6 Months to Apply for Tax Reprieve

Finance minister Calle Schlettwein yesterday said those who owe the government money in unpaid taxes have six months to apply to have their debts written off.

Addressing the media in Windhoek, Schlettwein also said there will be no budget cuts during the 2017/18 financial year. The programme applies to the taxes administered by the Inland Revenue Department: Income Tax, Value Added Tax, VAT Import, Employees Tax, Stamp Duty and Non-resident Shareholders Tax. 

Taxpayers owe government about N$19 billion of which N$4 billion is principal debt and N$15 billion interest and penalties incurred. Schlettwein announced last year in December that the government would write-off the interest and waiver 80% of the penalties if those indebted pay the principal debt.

He said those who owe the government have between February and July to apply after taxpayers determined how much they owe and filing all outstanding tax returns. “Payments may be made in instalments over a maximum period of six months and the last instalment must be made on 31 July 2017,” he said.  Penalties and interest paid prior to the effective date of the programme are not refundable while taxpayers currently on a deferred payment plan can still apply to participate in the tax programme. 

He said arrear tax amounts relating to pending cases of fraud, illicit tax practices and corruption are not eligible for the programme. “Taxpayers who fail to apply to the finance ministry to have a portion of the interest written off during the period allocated will forfeit this benefit when the incentive programme lapses,” Schlettwein said.  The ministry, he said, will then enforce its collection mandate against taxpayers with outstanding balances on their tax accounts as if the programme was never introduced. 

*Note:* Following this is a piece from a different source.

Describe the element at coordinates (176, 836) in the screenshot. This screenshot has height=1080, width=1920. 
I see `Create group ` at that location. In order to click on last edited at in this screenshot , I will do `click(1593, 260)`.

Application forms for the incentive programme will be available at all regional revenue offices countrywide and must be duly completed and submitted to the nearest receiver of revenue office. Meanwhile, Schlettwein said there will be no budget cuts during the 2017/18 financial year because the government is confident that they have rebalanced the budget to sustainable levels.

“The commitment is to keep public finances at sustainable levels and we will do that with the least possible pain. I think we can be cautiously optimistic that we are on the improving side again,” Schlettwein said. However, Schlettwein said because Namibia is still a small open economy and there can be externally induced events that are unforseen or not properly covered for now. He reassured the nation that government is not broke and remains committed in honouring its outstanding debts.

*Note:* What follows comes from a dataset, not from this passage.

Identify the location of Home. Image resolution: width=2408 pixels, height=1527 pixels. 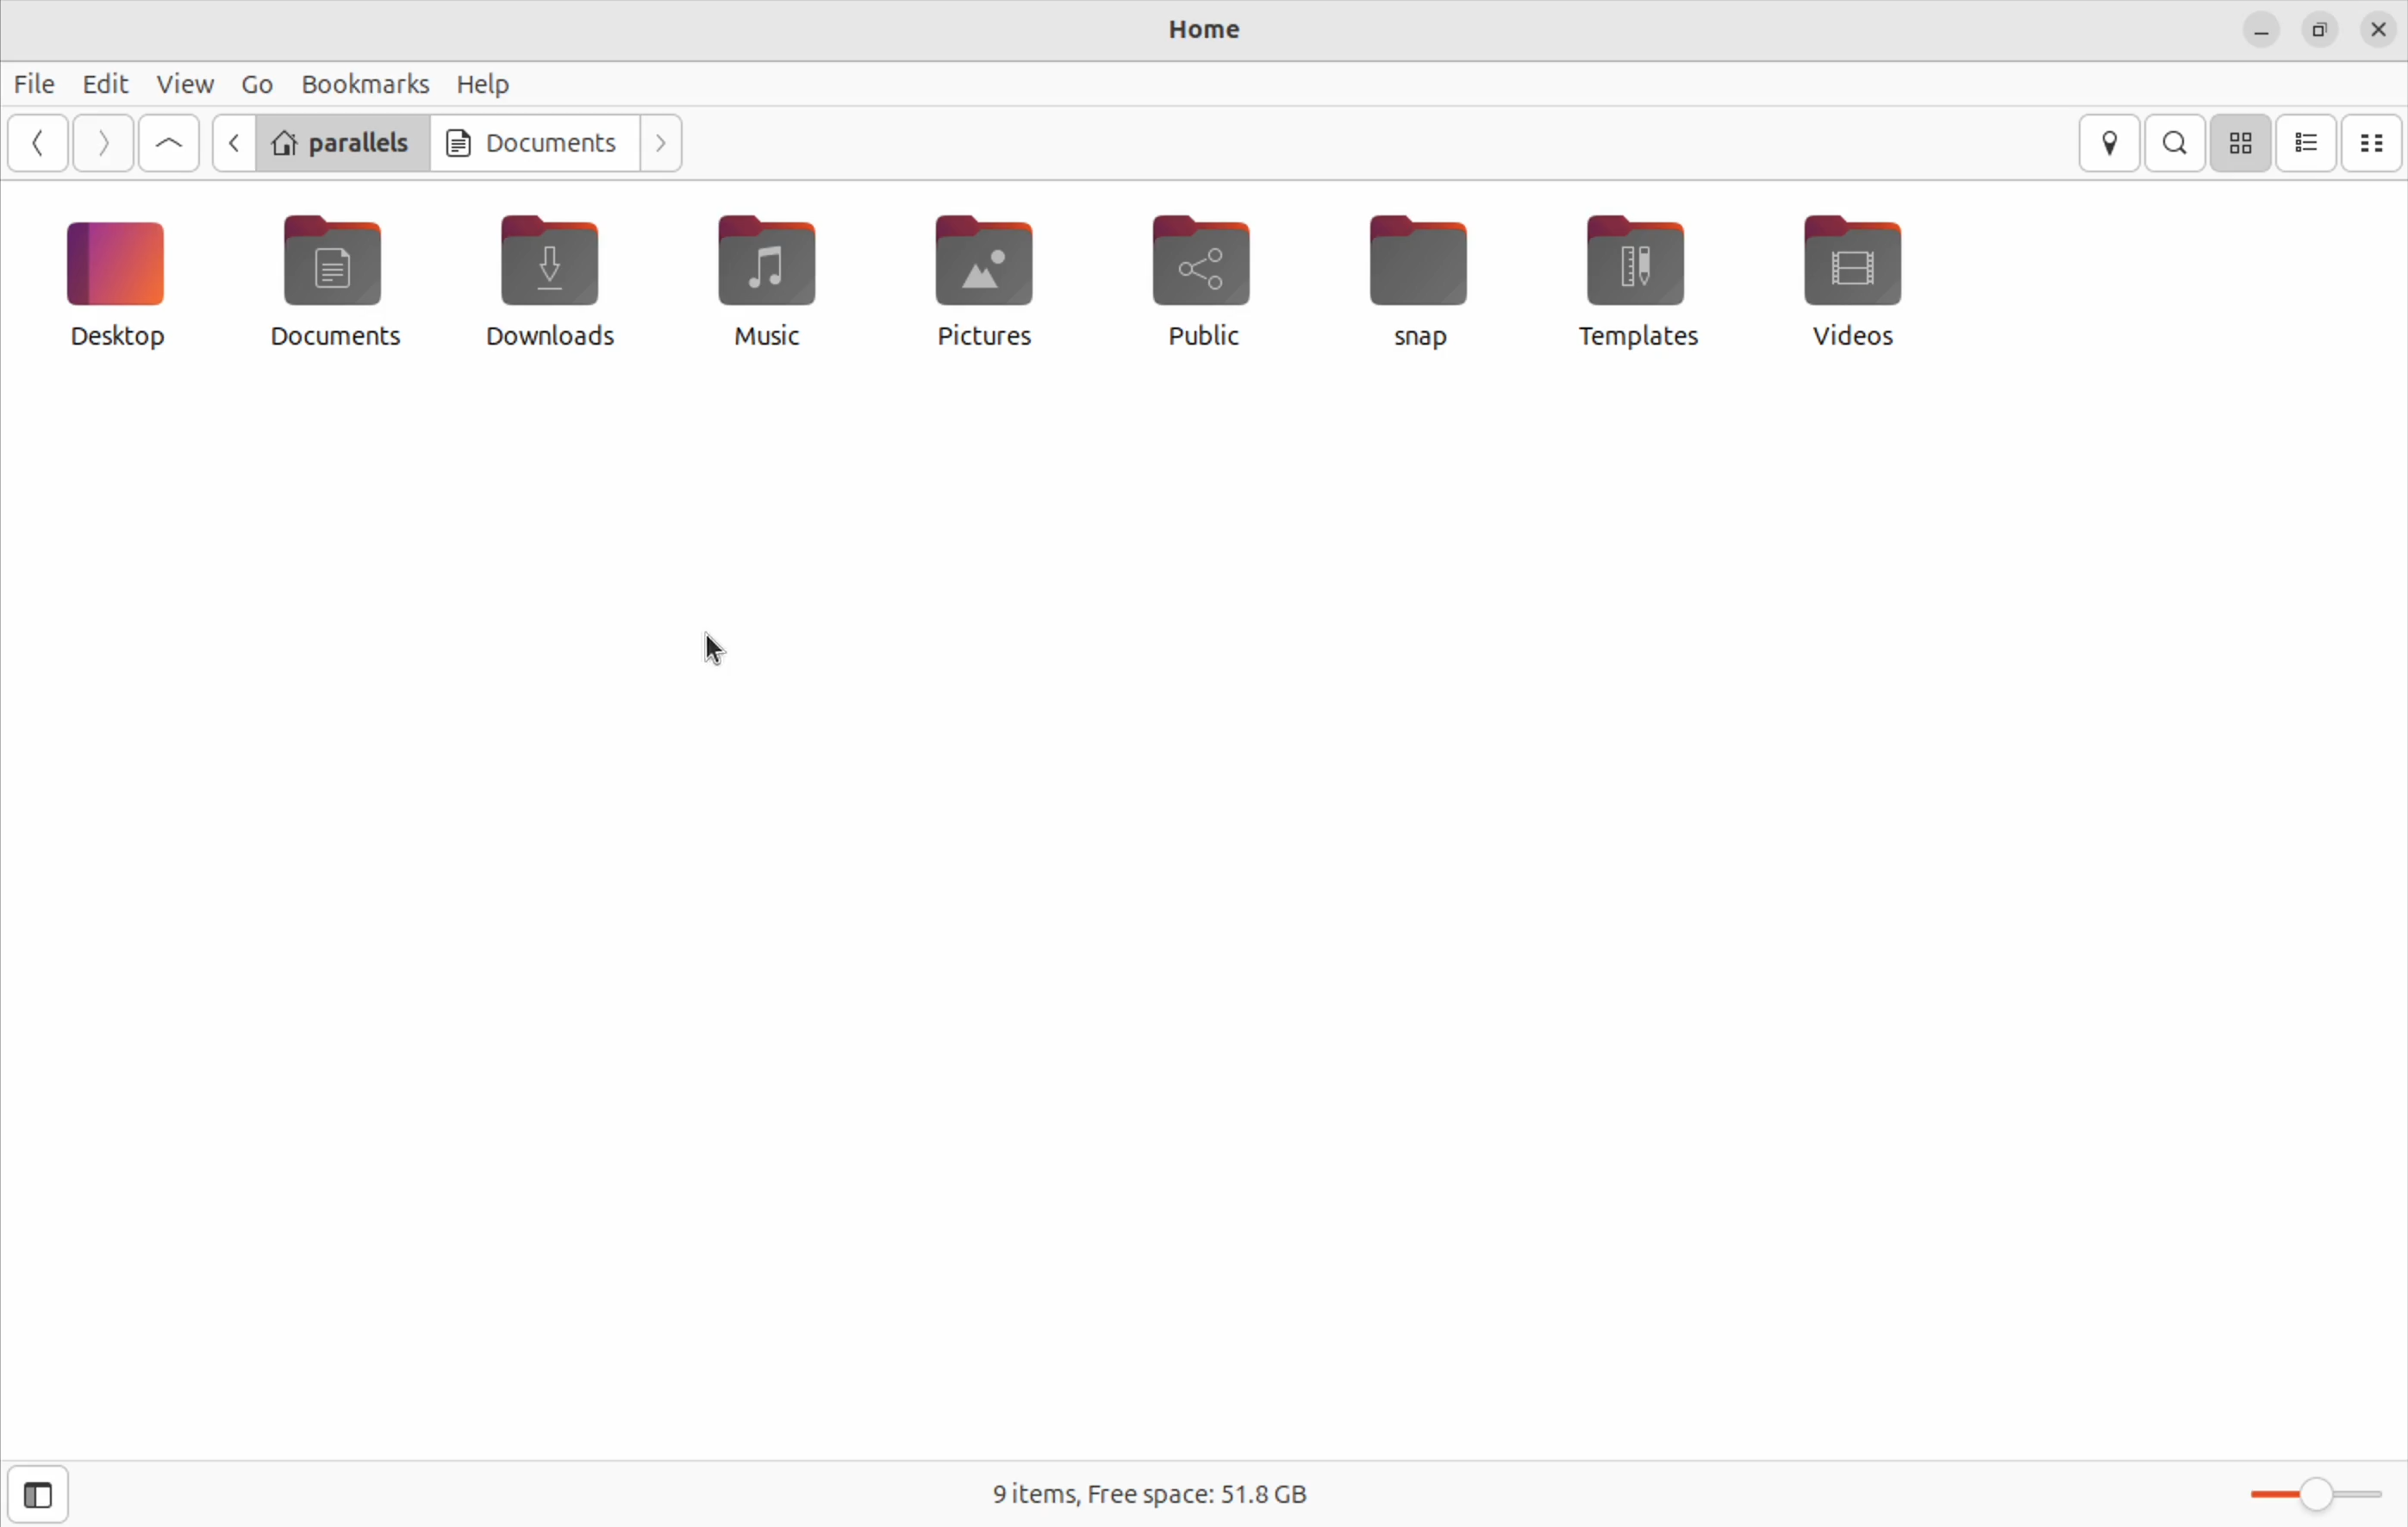
(1206, 27).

He also said the revised 2016/17 budget is fully-funded, with funding smoothly spread out over the financial year and the expenditure execution to date of 75% suggests that government is well on course to fully execute the budget.

“You are broke when your total assets including liquid assets are less than your debt. We are far from that.”The minister said although the country experienced a recession which was caused by a number of events leading to liquidity problems, they have managed it. “We got out of the problem and we are actually okay. It is not to say we are not in a tight situation but we are able to honour our debts,” Schlettwein said. He said the budget deficit has been reduced from 9,1% to 6,3% in the current year, with the mid-year review target to further reduce the budget deficit close to 3% in the next financial year.

Schlettwein said this is a measure to stabilise and eventually reduce growth in public debt. Although our debt levels have increased and we put measures into place to bring it down to 35% of GDP, it is noteworthy to emphasise that relative to some other economies in the region, for instance South Africa, whose indebtedness is estimated at 51,4% of GDP for 2016, and Angola's around 72% of GDP,” he said.

Schlettwein said the prospects for 2017 are moderately promising and they see the green shoots budding for several reasons. “Commodity prices, both for metal and non-metal commodities, show signs of recovery, which augurs well for the generality of the mining sector. 

“Equally, early rain showers offer good prospects for the agricultural sector, but the volumes to date only call for cautious optimism,” he said. Schlettwein said the tourism sector remained strong while the improvements in commodity prices are expected to support the export sector. The minister said he intends presenting his 2017/18 national budget not later than the second week of March 2017.